Viscositeit, weerstand van een vloeistof (vloeistof of gas) tegen een verandering van vorm, of beweging van naburige delen ten opzichte van elkaar. Viscositeit geeft de weerstand tegen stroming aan. De reciproke van de viscositeit wordt de vloeibaarheid genoemd, een maat voor het vloeigemak. Melasse, bijvoorbeeld, heeft een grotere viscositeit dan water. Omdat een deel van een vloeistof dat gedwongen wordt te bewegen tot op zekere hoogte aangrenzende delen meeneemt, kan viscositeit worden beschouwd als interne wrijving tussen de moleculen; dergelijke wrijving gaat de ontwikkeling van snelheidsverschillen binnen een vloeistof tegen. Viscositeit is een belangrijke factor bij het bepalen van de krachten die moeten worden overwonnen wanneer vloeistoffen worden gebruikt voor smering en worden getransporteerd in pijpleidingen. Zij regelt de vloeistofstroming bij processen als spuiten, spuitgieten en oppervlaktecoating.

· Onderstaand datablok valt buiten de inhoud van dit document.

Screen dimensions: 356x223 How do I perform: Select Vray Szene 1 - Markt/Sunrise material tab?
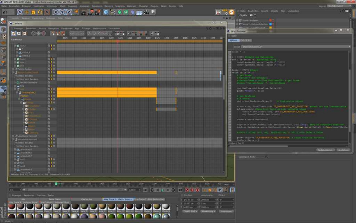pyautogui.click(x=117, y=199)
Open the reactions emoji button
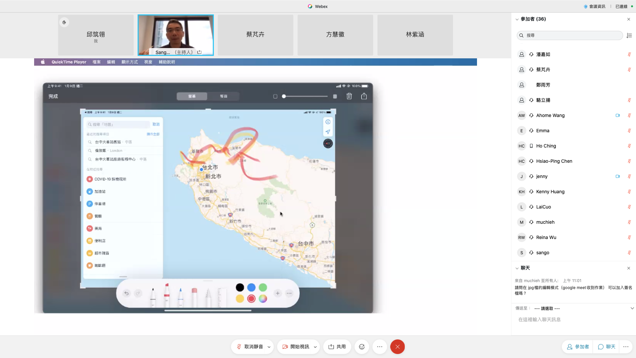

Voor veel vloeistoffen is de tangentiële, of afschuifspanning, die stroming veroorzaakt, recht evenredig met de afschuifspanning, of de vervormingssnelheid, die het gevolg is. Met andere woorden, de afschuifspanning gedeeld door de afschuifvervorming is constant voor een gegeven vloeistof bij een vaste temperatuur. Deze constante wordt de dynamische, of absolute, viscositeit genoemd en vaak gewoon de viscositeit. Vloeistoffen die zich op deze manier gedragen worden Newtonse vloeistoffen genoemd, ter ere van Sir Isaac Newton, die als eerste deze wiskundige beschrijving van viscositeit formuleerde.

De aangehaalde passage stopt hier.